Rusesabagina was unaware that the pastor was working as an informant for the Rwanda Investigation Bureau (RIB) and tricked him into boarding a chartered flight to Kigali.
Rwandan prosecutors allege that Rusesabagina wanted to travel to Burundi to coordinate with rebel groups based there and in neighboring Democratic Republic of Congo.
The charges against Rusesabagina stem from his leadership of an opposition coalition in exile called the Rwandan Movement for Democratic Change, known by its French acronym MRCD. In 2018, there was a series of deadly attacks on villages in southern Rwanda, near the country’s border with Burundi, and Rwandan authorities indicted the National Liberation Front, or FLN, which is the branch. MRCD army. In a video statement released later in the year, Rusesabagina pledged his “wholehearted support” to the FLN, said Kagame’s government was “the enemy of the Rwandan people” and called for “all possible means to bring about change “.
Rusesabagina admitted that the MRCD had an armed wing but denied its involvement. The 20 other defendants at the trial are accused of being organizers and fighters of the FLN.
Rusesabagina’s whereabouts were unknown for several days until the Rwandan authorities paraded him in handcuffs during a press conference at the RIB headquarters in Kigali on August 31, 2020. Rusesabagina alleges that he was bound and in his eyes bandaged by RIB agents who took him from the plane to an undisclosed location. place where he was gagged and tortured before being imprisoned, according to an affidavit which includes a commemoration of a conversation between Rusesabagina and one of his Rwandan lawyers.

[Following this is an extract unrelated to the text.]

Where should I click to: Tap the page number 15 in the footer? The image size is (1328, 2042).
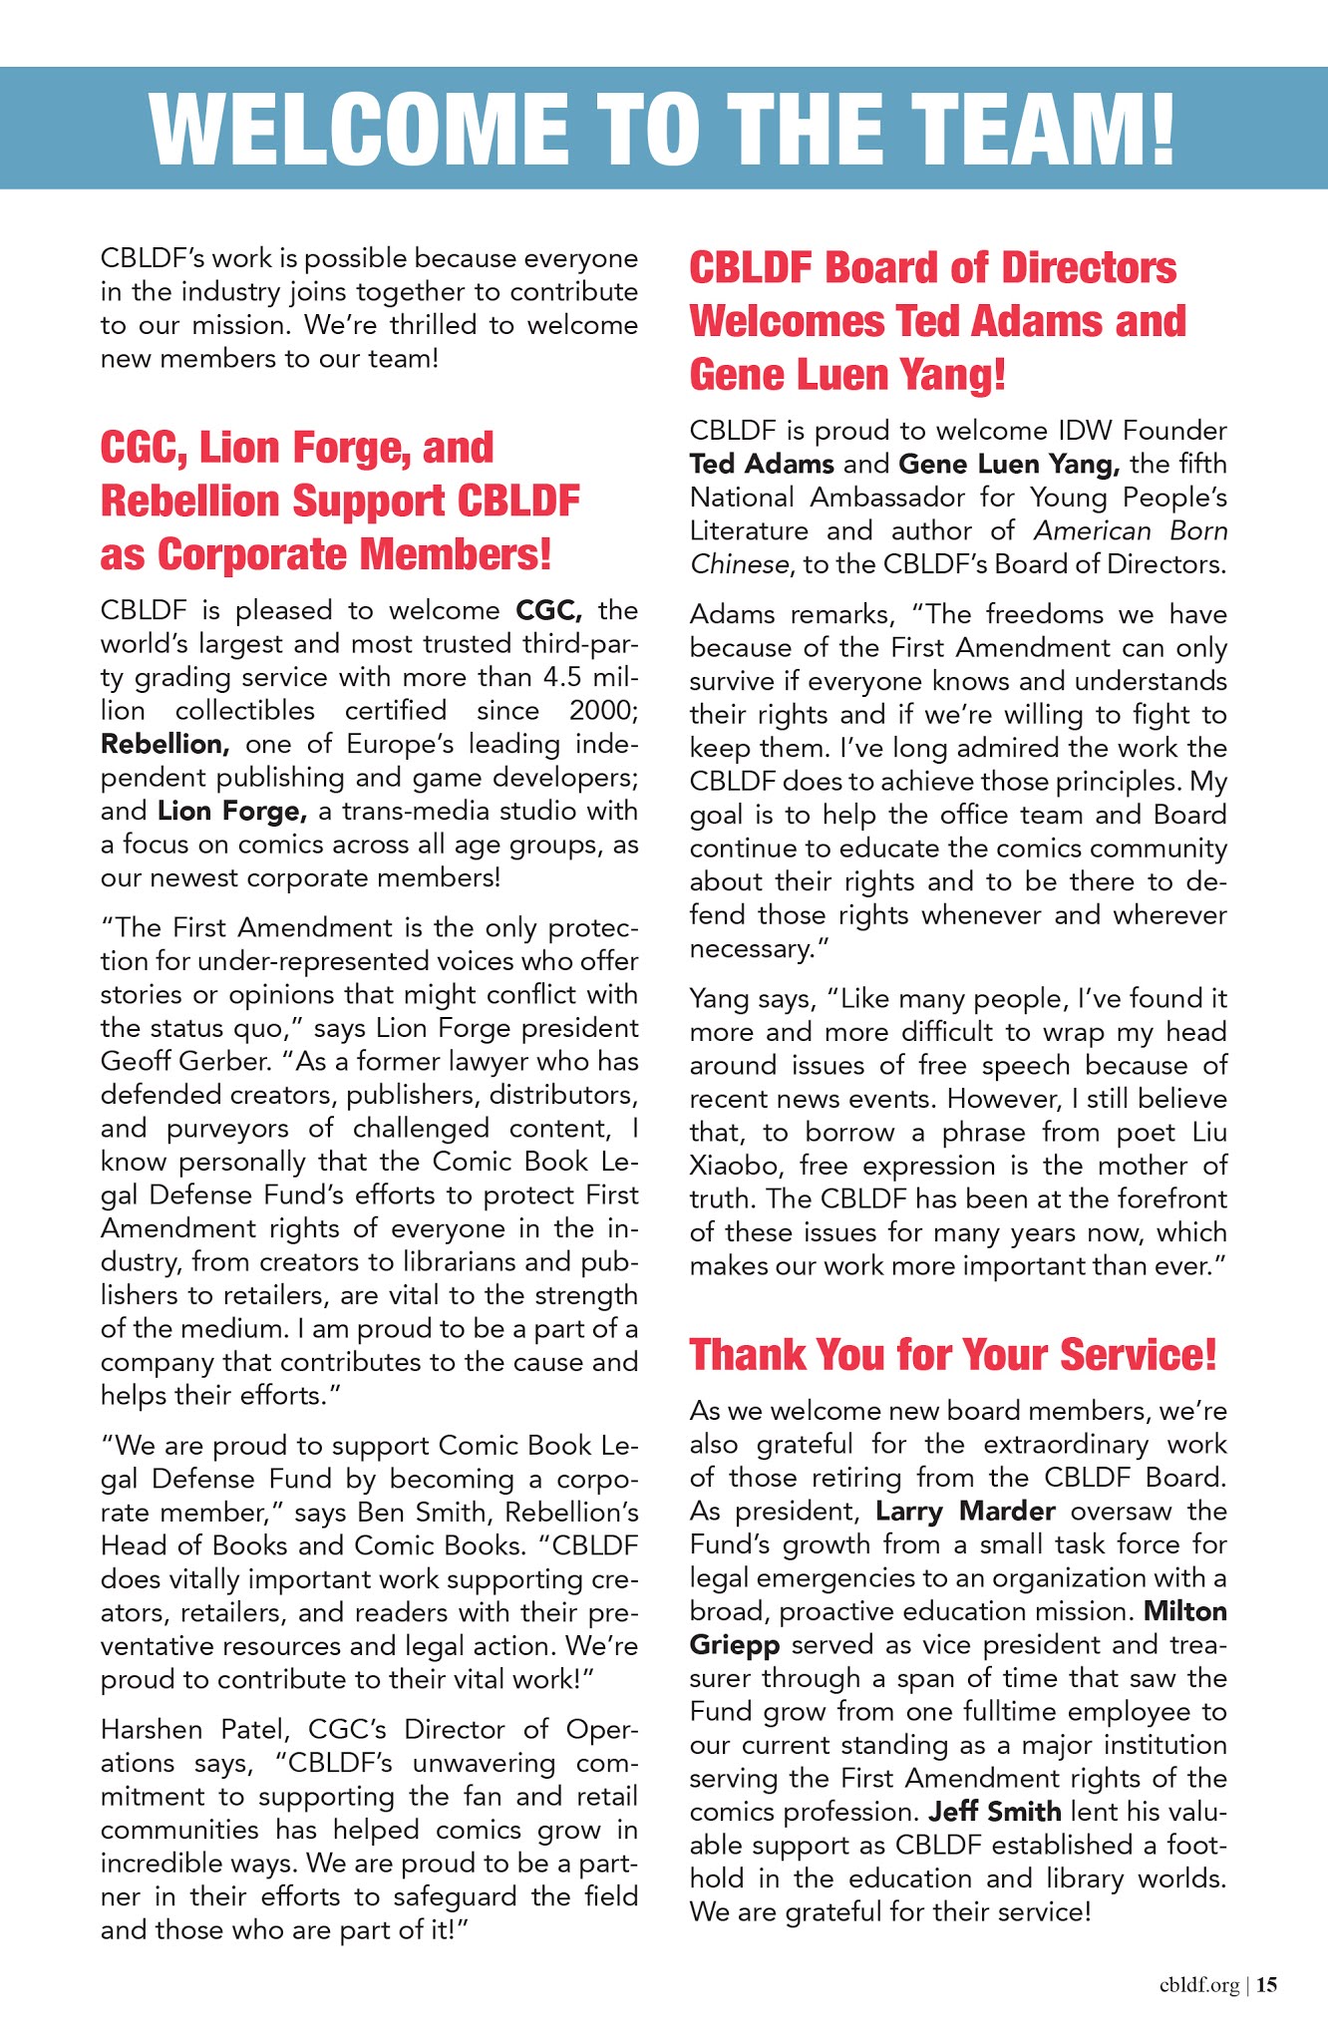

The RIB has denied the allegations.
Since then, Rusesabagina has been held in a prison in the Rwandan capital, including more than eight months in solitary confinement, according to his international legal team. The UN Nelson Mandela Rules state that keeping someone in solitary confinement for more than 15 consecutive days is torture.
Rusesabagina’s family and legal representatives accused the Rwandan authorities of kidnapping and illegally bringing him to the country. The Rwandan government admitted paying for the plane that took Rusesabagina to Kigali, but Kagame said there was no fault because he was “brought here on the basis of what he believed and wanted to do “.

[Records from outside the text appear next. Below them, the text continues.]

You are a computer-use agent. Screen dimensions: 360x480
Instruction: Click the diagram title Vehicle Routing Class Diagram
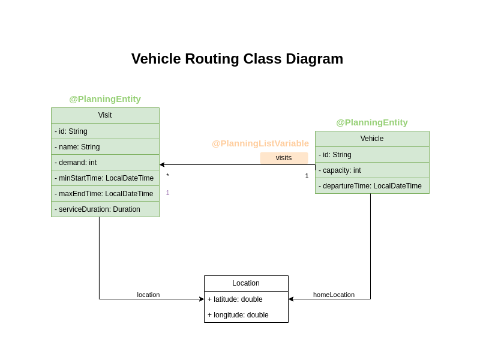coord(237,59)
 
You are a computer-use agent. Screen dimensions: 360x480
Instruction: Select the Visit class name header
coord(105,115)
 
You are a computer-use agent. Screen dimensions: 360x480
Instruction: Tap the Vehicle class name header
coord(372,139)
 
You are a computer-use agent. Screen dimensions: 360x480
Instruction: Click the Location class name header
coord(246,283)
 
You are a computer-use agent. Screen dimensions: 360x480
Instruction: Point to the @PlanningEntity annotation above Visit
coord(105,99)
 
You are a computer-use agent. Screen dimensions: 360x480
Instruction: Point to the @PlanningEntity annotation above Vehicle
coord(371,122)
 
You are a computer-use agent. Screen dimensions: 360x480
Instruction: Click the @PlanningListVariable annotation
coord(260,143)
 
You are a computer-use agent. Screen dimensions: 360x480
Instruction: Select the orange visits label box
coord(284,158)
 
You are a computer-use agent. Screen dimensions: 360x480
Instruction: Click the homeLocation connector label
coord(334,295)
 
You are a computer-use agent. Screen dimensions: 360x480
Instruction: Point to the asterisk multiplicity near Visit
coord(167,176)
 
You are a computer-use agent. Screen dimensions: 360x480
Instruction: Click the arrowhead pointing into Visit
coord(162,164)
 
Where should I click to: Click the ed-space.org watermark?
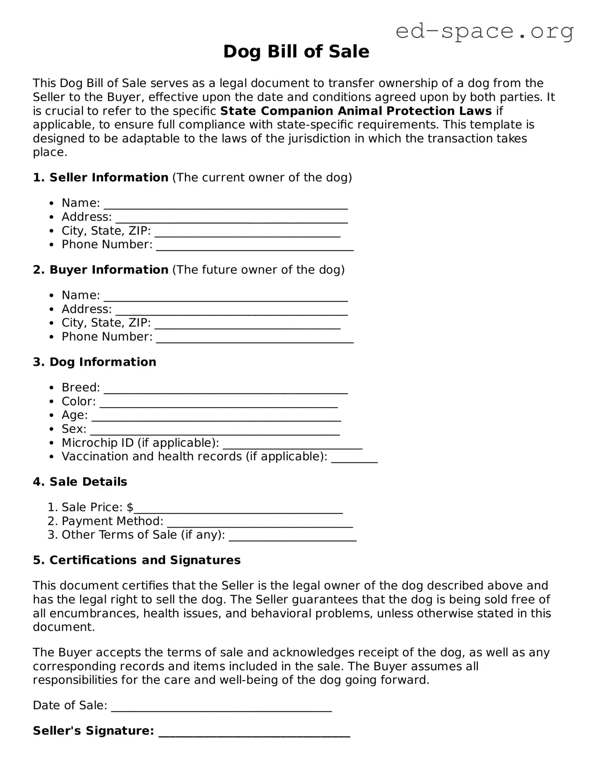[484, 31]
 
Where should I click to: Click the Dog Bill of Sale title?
[296, 52]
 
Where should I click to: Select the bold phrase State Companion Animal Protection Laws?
[355, 111]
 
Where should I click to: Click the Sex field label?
[74, 429]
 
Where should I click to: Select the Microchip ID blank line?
[293, 445]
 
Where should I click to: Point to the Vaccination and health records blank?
[354, 458]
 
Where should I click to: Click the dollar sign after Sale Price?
[130, 507]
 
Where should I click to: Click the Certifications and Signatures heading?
[137, 560]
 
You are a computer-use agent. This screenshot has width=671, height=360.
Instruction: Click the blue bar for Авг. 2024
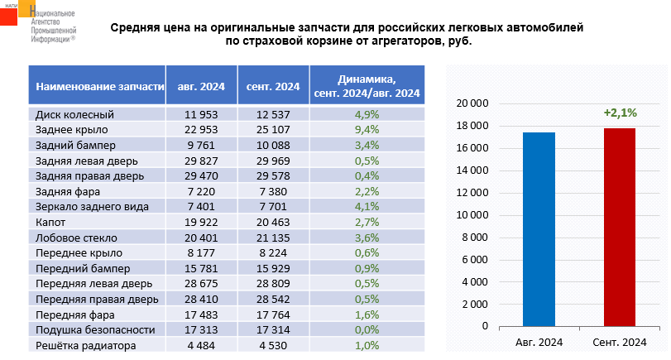pos(539,228)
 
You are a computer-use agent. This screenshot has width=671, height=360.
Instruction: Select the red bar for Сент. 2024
pos(620,227)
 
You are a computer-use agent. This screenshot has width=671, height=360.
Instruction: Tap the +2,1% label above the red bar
pos(620,113)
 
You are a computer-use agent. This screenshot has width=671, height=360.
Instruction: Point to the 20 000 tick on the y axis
pos(472,103)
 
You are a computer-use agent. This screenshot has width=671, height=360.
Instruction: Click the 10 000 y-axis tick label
pos(472,215)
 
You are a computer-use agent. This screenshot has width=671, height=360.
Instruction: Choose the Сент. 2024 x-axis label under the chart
pos(620,342)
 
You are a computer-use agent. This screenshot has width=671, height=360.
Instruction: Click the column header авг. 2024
pos(200,85)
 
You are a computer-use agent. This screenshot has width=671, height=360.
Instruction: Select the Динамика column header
pos(367,85)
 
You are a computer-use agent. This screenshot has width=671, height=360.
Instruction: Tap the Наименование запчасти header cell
pos(94,85)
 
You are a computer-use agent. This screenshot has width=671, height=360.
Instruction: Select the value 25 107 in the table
pos(273,129)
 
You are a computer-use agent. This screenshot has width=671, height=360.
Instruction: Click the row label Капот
pos(51,222)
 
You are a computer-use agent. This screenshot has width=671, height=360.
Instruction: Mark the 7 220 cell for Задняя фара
pos(200,191)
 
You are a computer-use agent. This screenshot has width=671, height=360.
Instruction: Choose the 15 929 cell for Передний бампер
pos(273,268)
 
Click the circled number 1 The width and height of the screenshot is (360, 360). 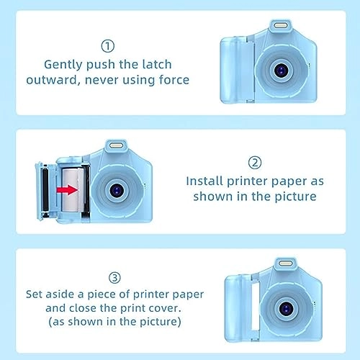[x=107, y=47]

Rusesabagina’s trial in his home country has gained worldwide attention since it began in February, with his family and lawyers calling on the international community to intervene. They said his privileged documents were routinely confiscated in prison and that he was denied access to his international legal team, including his senior lawyer, Kate Gibson, who previously represented Rwandan defendants in criminal courts. United Nations Internationals for Rwanda.
“Paul Rusesabagina’s inevitable conviction is the end of a script that was written even before his kidnapping in August 2020,” Gibson told ABC News in a statement ahead of Monday’s verdict. “The only thing that has been surprising watching this horror show unfold over the past year has been the boldness and openness with which the Rwandan authorities have been willing to systematically violate all rights to one. fair trial to which Paul was entitled. “
“Rwandans have had every opportunity to present their judicial system and to organize the fairest trials,” she added. “They did the opposite.”
Rusesabagina’s family and lawyers have also expressed concern over his health and treatment behind bars. They said he was a cancer survivor who suffered from high blood pressure and cardiovascular disease, and was denied his prescribed medication.
“If the international community does not intervene,” the family said, “he will likely remain in prison for the rest of his life.”